Mehmet Sait Çelik - Ankara

Türkiye'de haksız gerekçelerle mahkûm edilen ve cezaevinde çeşitli hastalıklara yakalanan hasta mahkûmlar, zamanında tedavi edilmedikleri için hayatlarını kaybetti. Sivas olayları sonrası idam cezası alarak 27 yıl suçsuz yere cezaevinde yatan 86 yaşındaki Ahmet Turan Kılıç, hasta ve yatalak olmasına rağmen uzun süre cezaevinde tutulmasının ardından Cumhurbaşkanı affıyla cezaevinden çıkarılmış kısa bir süre sonra vefat etmişti. 'Postmodern Darbe' olarak da adlandırılan 28 Şubat süreciyle ilgili davada geçen yıl tutuklanarak ömür boyu hapse mahkûm edilen Emekli Orgeneral Çevik Bir, tahliye edilirken İslami kimliklerinden dolayı çeşitli kumpaslar sonucu ağırlaştırılmış müebbet hapse mahkûm edilen Şeyhmus Alpsoy ve babası Mehmet Emin Alpsoy'un (75) durumları daha ağır oldukları halde halen cezaevinde tutuluyor. Şeyhmus ve Mehmet Emin Alpsoy gibi yüzlerce hasta, yaşlı ve bebekli anne halen cezaevlerinde tutuluyor.

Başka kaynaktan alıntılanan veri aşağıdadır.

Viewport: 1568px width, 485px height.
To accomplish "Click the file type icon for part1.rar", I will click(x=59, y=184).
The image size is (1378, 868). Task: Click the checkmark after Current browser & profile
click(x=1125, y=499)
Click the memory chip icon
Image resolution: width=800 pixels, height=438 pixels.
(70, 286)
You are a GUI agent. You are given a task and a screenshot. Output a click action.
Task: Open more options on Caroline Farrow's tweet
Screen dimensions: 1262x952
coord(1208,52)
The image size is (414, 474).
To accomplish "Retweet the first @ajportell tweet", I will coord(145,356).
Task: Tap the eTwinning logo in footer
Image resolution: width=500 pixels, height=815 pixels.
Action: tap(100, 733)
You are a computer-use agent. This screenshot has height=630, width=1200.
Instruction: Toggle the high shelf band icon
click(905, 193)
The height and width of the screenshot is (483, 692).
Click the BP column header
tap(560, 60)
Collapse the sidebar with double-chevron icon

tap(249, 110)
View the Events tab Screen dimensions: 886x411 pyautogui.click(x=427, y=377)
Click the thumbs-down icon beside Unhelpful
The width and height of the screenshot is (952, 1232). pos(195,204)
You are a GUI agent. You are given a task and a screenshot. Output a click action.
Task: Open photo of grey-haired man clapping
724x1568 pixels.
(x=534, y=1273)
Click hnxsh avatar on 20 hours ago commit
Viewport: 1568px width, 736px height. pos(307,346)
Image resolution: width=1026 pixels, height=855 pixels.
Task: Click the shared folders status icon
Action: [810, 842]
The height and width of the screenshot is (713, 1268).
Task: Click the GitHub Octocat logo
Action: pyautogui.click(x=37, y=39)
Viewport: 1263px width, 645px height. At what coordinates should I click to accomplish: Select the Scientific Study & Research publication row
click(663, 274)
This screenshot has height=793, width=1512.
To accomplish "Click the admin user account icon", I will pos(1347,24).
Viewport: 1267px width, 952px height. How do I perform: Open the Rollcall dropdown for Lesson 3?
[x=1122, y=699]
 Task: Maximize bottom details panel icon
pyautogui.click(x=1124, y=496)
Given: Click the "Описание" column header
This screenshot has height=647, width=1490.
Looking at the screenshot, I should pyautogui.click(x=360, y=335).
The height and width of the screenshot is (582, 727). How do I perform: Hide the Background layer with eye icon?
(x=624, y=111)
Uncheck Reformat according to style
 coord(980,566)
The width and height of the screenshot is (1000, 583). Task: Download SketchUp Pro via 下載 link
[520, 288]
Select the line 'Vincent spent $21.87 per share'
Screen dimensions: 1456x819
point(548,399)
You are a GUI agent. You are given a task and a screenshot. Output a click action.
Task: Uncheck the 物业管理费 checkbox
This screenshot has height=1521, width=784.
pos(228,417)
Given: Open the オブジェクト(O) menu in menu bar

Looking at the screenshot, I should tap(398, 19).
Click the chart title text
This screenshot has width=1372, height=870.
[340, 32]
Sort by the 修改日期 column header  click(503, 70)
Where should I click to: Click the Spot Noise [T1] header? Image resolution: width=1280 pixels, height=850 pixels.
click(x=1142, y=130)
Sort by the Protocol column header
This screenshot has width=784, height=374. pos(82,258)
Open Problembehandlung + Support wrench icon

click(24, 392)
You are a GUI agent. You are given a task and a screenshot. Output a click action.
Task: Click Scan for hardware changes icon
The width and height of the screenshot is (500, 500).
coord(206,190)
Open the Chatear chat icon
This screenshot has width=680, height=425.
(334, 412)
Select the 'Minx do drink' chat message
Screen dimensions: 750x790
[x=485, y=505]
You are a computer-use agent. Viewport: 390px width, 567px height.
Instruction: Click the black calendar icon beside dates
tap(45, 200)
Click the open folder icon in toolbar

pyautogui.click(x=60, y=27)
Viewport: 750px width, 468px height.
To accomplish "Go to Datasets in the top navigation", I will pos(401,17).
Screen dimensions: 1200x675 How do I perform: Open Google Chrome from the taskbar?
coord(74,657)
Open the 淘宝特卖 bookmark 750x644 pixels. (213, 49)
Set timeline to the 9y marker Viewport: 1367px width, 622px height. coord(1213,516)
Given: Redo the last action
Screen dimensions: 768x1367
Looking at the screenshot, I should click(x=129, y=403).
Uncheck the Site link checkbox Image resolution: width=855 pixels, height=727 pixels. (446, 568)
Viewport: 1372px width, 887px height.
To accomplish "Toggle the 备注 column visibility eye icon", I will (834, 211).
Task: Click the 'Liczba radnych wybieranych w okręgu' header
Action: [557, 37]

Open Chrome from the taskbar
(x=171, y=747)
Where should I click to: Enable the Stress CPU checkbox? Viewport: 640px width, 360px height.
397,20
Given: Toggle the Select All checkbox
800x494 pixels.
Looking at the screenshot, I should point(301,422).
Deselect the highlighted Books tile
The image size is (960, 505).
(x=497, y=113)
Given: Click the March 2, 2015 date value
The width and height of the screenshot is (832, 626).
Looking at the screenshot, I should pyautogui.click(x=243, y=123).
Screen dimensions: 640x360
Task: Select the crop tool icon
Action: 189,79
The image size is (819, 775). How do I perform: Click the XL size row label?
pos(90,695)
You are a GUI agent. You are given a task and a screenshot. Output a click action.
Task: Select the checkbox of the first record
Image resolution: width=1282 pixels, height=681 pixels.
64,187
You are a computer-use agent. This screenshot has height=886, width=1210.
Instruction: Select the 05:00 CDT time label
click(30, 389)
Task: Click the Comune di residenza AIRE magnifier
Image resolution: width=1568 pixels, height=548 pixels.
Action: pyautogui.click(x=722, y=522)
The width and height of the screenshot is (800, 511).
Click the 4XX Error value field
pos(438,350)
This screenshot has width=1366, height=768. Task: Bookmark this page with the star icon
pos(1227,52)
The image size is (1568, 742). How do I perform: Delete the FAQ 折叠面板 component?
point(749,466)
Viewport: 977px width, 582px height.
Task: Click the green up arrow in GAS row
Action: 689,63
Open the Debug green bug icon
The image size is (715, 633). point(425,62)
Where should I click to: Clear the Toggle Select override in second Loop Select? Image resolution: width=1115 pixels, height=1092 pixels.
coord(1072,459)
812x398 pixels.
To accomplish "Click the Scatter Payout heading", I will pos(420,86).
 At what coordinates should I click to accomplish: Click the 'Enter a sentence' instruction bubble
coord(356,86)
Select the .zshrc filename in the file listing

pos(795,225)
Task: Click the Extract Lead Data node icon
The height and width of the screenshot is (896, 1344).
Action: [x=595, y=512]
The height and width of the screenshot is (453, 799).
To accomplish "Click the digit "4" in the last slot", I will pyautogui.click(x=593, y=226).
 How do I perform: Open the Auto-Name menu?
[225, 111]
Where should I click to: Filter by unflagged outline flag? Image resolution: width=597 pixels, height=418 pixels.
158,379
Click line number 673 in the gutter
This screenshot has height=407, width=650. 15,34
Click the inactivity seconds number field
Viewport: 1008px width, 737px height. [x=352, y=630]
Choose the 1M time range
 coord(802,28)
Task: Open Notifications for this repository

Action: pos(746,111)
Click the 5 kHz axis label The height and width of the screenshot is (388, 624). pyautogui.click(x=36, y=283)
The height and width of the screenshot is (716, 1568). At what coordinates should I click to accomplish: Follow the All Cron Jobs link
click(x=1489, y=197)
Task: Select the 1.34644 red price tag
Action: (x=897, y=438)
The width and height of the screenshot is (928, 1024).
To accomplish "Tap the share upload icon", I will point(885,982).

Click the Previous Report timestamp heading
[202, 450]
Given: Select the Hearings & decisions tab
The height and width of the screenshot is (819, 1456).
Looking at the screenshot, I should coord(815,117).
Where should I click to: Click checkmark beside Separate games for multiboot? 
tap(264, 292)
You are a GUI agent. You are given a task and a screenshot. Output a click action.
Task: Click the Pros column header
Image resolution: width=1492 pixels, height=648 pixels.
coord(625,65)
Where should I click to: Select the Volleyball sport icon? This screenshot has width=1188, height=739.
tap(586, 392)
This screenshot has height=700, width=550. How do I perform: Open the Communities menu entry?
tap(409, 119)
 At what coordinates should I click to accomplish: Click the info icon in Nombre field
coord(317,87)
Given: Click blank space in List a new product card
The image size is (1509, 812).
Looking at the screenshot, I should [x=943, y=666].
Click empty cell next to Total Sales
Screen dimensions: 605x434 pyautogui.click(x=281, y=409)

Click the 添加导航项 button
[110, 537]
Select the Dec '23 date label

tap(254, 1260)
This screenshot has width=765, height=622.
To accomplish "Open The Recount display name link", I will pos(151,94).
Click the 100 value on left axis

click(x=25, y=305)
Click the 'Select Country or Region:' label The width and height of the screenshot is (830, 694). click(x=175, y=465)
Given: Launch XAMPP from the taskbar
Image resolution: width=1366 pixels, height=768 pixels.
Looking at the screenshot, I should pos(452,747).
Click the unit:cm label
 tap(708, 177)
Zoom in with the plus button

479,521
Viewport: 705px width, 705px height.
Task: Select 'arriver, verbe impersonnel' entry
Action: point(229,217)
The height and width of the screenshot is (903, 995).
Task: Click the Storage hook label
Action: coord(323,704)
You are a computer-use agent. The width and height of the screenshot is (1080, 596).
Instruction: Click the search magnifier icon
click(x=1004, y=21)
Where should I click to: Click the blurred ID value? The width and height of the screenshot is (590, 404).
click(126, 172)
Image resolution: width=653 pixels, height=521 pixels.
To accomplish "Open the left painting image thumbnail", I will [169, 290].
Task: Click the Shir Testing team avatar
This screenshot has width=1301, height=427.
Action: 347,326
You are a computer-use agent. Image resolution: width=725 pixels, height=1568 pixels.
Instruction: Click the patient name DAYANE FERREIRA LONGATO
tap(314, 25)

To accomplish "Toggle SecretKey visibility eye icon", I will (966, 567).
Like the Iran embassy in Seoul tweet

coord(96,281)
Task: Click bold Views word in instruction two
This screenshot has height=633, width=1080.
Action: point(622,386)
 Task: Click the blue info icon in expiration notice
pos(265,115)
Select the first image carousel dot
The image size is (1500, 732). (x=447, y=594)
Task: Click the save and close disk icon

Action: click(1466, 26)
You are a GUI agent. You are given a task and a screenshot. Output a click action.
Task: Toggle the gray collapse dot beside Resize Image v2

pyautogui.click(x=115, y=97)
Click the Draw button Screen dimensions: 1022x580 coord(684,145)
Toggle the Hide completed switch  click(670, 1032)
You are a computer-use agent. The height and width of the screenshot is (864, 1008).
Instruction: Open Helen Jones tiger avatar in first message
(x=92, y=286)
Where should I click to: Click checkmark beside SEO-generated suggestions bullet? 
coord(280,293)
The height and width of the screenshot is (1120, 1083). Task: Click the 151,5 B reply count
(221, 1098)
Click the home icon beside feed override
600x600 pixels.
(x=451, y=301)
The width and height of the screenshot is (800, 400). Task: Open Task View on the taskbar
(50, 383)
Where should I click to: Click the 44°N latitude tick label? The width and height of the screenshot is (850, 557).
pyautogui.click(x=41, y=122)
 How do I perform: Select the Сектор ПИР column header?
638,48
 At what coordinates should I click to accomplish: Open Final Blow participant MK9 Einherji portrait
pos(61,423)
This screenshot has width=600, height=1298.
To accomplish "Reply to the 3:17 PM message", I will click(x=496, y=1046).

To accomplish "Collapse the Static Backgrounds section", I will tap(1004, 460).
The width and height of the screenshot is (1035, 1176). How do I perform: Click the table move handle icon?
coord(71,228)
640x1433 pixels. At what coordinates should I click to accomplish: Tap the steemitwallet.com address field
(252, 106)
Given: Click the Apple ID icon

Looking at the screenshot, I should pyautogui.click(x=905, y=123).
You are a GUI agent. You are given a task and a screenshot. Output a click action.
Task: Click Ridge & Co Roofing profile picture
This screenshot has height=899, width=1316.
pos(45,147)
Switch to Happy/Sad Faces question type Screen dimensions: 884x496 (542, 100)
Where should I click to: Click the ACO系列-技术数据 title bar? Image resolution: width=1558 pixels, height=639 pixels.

“BUGÜNKÜ HALİYLE HAPİSHANELER, ÖZELLİKLE ZAYIFLARA MAHSUS BİR TUTSAK EVİDİR”

Mazlumun her zaman korunması ve zalimlerin de hakkıyla cezalandırılması gerektiğini söyleyen Çiçek, “Zalime hak ettiği cezayı vermek mükafat yerine geçer, kâfirler için cehennem ateşi bir müjdedir, yaşasın!.. Bu günkü haliyle hapishaneler özellikle zayıflara mahsus bir tutsak evidir. Güçlüler kılıfına uydurarak uzağından geçerler... İşte bu evlerde ölümü bekleyen hastalar olduğu gibi hastalığı bahane ederek çıkanlar da var. 10-20 asker katlettiği halde rapora dayanarak tekrar dağa çıkanları Nejdet Sezer döneminde gördük. Şimdi de terör suçundan yatanların aynı yöntemleri kullanmalarına seyirci kalmak, şehit düşenlerin mahzun aileleriyle milletimize hakarettir... Mazlum her zaman korunmalı, ancak zalimler de hakkıyla cezalandırılmalıdır. Karnında veya kucağında bebeği olan anneyi, ölüm tehlikesi olan her kimseyi devlet koruma altına alacak. Ancak öyledir diye iki satırlık rapor ile salmayacak. Çünkü o kişilerin karşısında canları yanan mağdurlar var. Adaletse her ikisine de adalet... Mağdurun şikayetinden vazgeçmesi kuralı İslam hukukuna hastır. İthal hukukta kişinin hakkı genel de kamuya mal edilince barış sağlanamıyor. Allah'ın (CC) hükümleri cari olsaydı canilerin cezası kısas olacağından sorun kalmazdı. Şimdi adalette köklü sorunlarımız var, sahibi hükümler gelecek biz de huzura kavuşacağız inşallah.” dedi.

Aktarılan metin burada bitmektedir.